In May of 2002, the owners of Wimbledon F.C. had permission to move 70 miles away, to a town called Milton Keynes, despite protests from Wimbledon fans. For many Wimbledon fans, to lose their club was to lose their community. Despite the protests, it appeared Wimbledon would be without a football club until a group of supporters decided they would just start a team and they began the 2002–2003 season in ninth tierl. Wimbledon had a club again, and it would never be taken away, because each fan owned an equal share of the new team, now known as AFC Wimbledon. And then a funny thing happened: They started winning. By 2011 AFC Wimbledon had worked their way back to the fifth tier of English football, just one promotion away from the Football League. They made it to the playoffs and they won. And so it came to pass that a bunch of middle-aged people with normal jobs and no idea how to run a sports team founded a club that, in nine short years, rose through the ranks of amateur soccer and became a professional Football League club.
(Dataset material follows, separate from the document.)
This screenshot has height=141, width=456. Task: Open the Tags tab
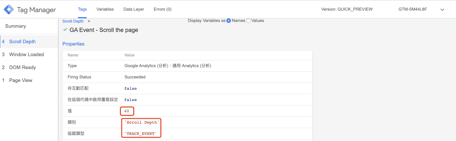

By choosing community over profit, and by reminding us that hope is necessary even when it is also preposterous, AFC Wimbledon has shown the world that sport and football is not only a business. When that rectangle was taken away from Wimbledon, they just built it again. That resilience represents the very best of us.

Ps. AFC Wimbledon were the first club in England, for instance, to take a stand against homophobia.

#GetVal #SportValues #Culture #Community

— at Wimbledon, London.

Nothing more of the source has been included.